Adnan tampak terdiam dari ujung sana. Entah apa yang ia rasa. Mungkin kasihan pada teman seangkatannya itu. Salahnya juga tak pernah peka pada Syifa.

"Katakan yang sejujurnya, Adnan. Katakan kalau kamu memang tidak mencintaiku. Lakukan seperti seorang gentleman. Agar setelah ini, aku bisa pergi dengan lega." Syifa bisa mendengar helaan napas Adnan di ujung sana setelah perkataannya itu.

"Maafkan aku, Syifa. Maaf pagi ini aku menembak Shinta dihadapanmu. Maaf aku tak pernah punya perasaan lebih kepadamu."

Syifa dapat merasakan hatinya bagaikan di remas. Inilah kalimat yang paling ia tunggu sejak dahulu. Pernyataan bahwa Adnan tidak mencintainya sehingga ia tak perlu bimbang untuk pergi atau tidak. Tapi ia tak pernah tahu rasanya akan sepedih ini.

Air mata Syifa kembali mengalir. Kali ini ia berusaha menahan isakkannya. Gadis itu berdiri, menghampiri jendela kamar di depannya. Ia membuka horden, lalu menatap ke luar. Suasananya gelap sekali, hanya ada satu lampu jalan. Tapi, tetesan-tetesan air hujan itu tampak berkelap-kelip di antara kegelapan.

"Kamu tau, Adnan? Aku selalu menganggap kamu seperti hujan. Selalu datang tiba-tiba. Kadang datang dengan lembut, kadang datang dengan tajam dan beringas. Tapi, selalu menenangkan."

Adnan menyimak dengan cermat apa yang dikatakan Syifa, walau ia bisa merasakan kepedihan terpendam dalam kalimat-kalimat itu.

"Adnan, aku menyukaimu seperti aku menyukai hujan. Tapi, hujan tak pernah melihatku. Jadi, kupikir kamu akan melihatku walau sedikit kesempatannya. Tapi, dua tahun aku menyimpan rasa rupanya telah membuatku lupa, bahwa hujan mungkin tak kembali saat musim kemarau. Dan aku menyadarinya hari ini, kamu tak akan kembali seperti hujan saat musim kemarau."

"Syifa, aku-"

"Aku tahu. Kamu pasti ingin kita berteman seperti biasa, kan?" Syifa tersenyum pedih tanpa Adnan tahu.

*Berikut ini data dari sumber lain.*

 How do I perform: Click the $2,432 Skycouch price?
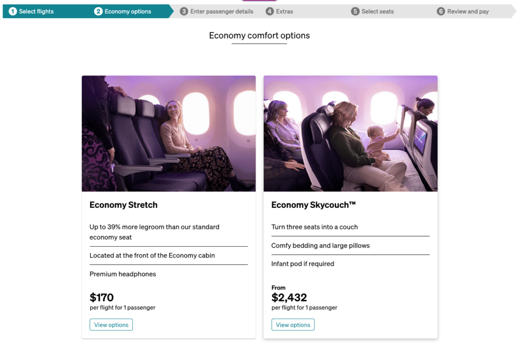click(x=289, y=297)
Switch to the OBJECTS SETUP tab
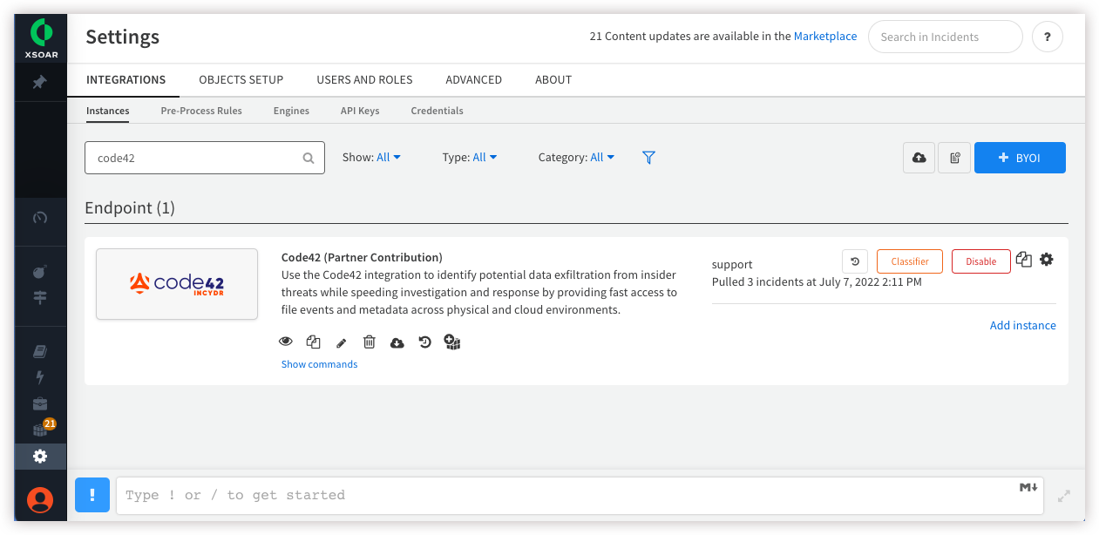This screenshot has width=1099, height=535. (x=241, y=79)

"Baik. Mari kita berteman." Syifa memutus sambungan telfon secara sepihak. Ia menghela napas. Memandang pada hujan yang tak kunjung henti. Sama seperti pedih hatinya yang tak kunjung henti.

"Aku tak percaya pada pelangi. Karena kupikir tadinya hujan sudah cukup untukku."

○○○

Maafkan saya yang mungkin tidak pandai merangkai kata, bahkan hanya untuk sekadar menjelaskan apa itu patah hati kepadamu.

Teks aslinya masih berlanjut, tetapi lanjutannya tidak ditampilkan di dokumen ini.